Juan Aranda, also a plaintiff in the
case, was born in Weslaco, Texas in 1970 and has lived and worked in
the U.S. his entire life. He works as a supervisor at a U.S. company
that sells drinking water in Mexico and must frequently cross the
border as part of his job. In anticipation of the new passport
requirement, he applied for a passport last year and included his birth
certificate in the application. He received a letter from the
Department stating that more documentation was necessary to prove he
was born in the U.S., including records of prenatal care that his
mother did not have. Aranda sent in school records, immunization
records, his baptismal certificate and a letter explaining that his
mother did not receive prenatal care because she could not afford it.
"The cases of Mr. Hernandez, Mr.
Aranda, and the other plaintiffs in this case are just the tip of the
iceberg," said Lisa Brodyaga, the attorney for Refugio del Rio Grande,
Inc. "There are countless other passport applicants like them who have
done everything in their power to track down extra evidence, only to be
told that their applications were being closed."

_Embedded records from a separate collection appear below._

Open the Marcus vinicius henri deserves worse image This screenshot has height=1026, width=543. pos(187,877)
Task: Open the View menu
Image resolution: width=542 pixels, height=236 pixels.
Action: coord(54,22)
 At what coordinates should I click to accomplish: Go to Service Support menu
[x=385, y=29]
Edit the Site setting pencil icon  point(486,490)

ACLU of Texas Legal Director Lisa
Graybill said, "For citizens living on the border, a passport is as
necessary as a driver's license. It's wrong for the government to deny
people their basic rights because their parents could not, or chose
not, to have them delivered in a hospital."
Defendants in the case before the
U.S. District Court for the Southern District of Texas are Secretary of
State Condoleezza Rice, Under Secretary for Management Patrick F.

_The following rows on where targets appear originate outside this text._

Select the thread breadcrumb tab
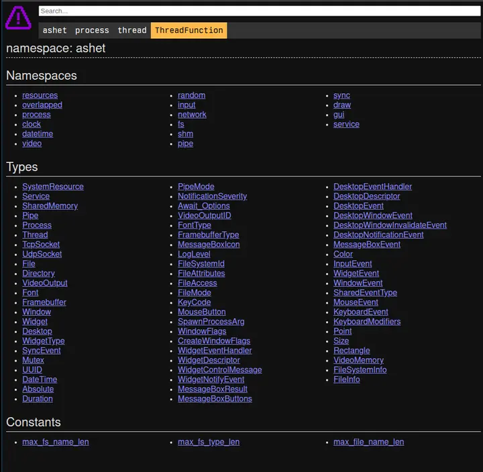 [132, 30]
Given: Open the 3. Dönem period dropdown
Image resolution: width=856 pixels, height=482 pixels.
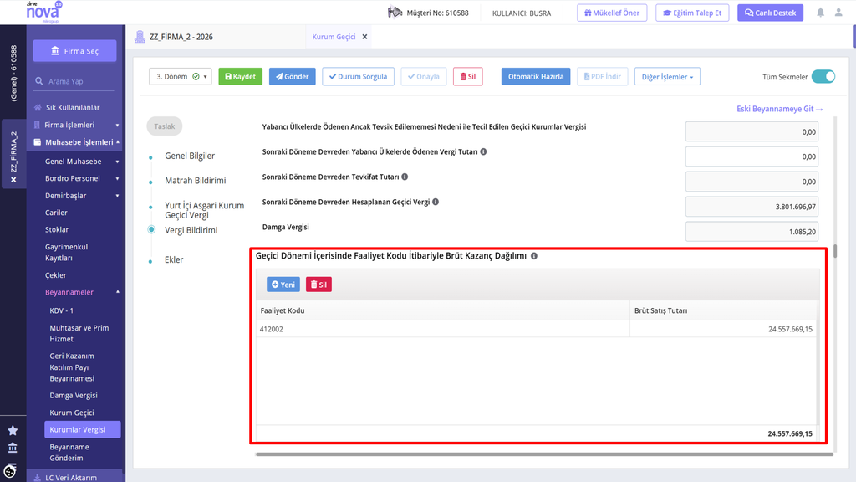Looking at the screenshot, I should (x=181, y=76).
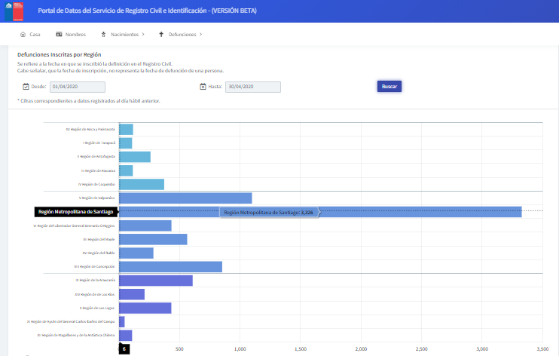This screenshot has width=559, height=356.
Task: Click the cross icon beside Defunciones
Action: (161, 35)
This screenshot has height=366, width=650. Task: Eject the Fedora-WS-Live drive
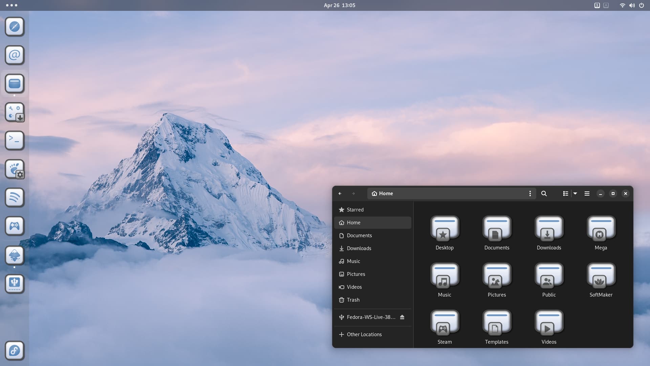pyautogui.click(x=402, y=317)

Kennedy, Assistant Secretary of State for Consular Affairs Maura Harty,
Passport Services Directorate Managing Director Ann Barrett and the
United States of America.
Lawyers on the case, Castelano, et al. v. Rice, et al.,
for the plaintiff class include Goldfaden of the ACLU Immigrants'
Rights Project; Gupta of the ACLU Racial Justice Program; Graybill of
the ACLU of Texas; Adam K. Levin, Melissa Henke, David Weiner and
Robert Wolinsky of Hogan & Hartson; and Brodyaga of Refugio del Rio
Grande, Inc.
The complaint is online at: www.aclu.org/immigrants/gen/36669lgl20080905.html
Podcasts with community leader Father Mike Seifert, Hernandez and Goldfaden are available online at: www.aclu.org/racialjustice/gen/passports.html
The American Civil Liberties Union was founded in 1920 and is our nation's guardian of liberty. The ACLU works in the courts, legislatures and communities to defend and preserve the individual rights and liberties guaranteed to all people in this country by the Constitution and laws of the United States.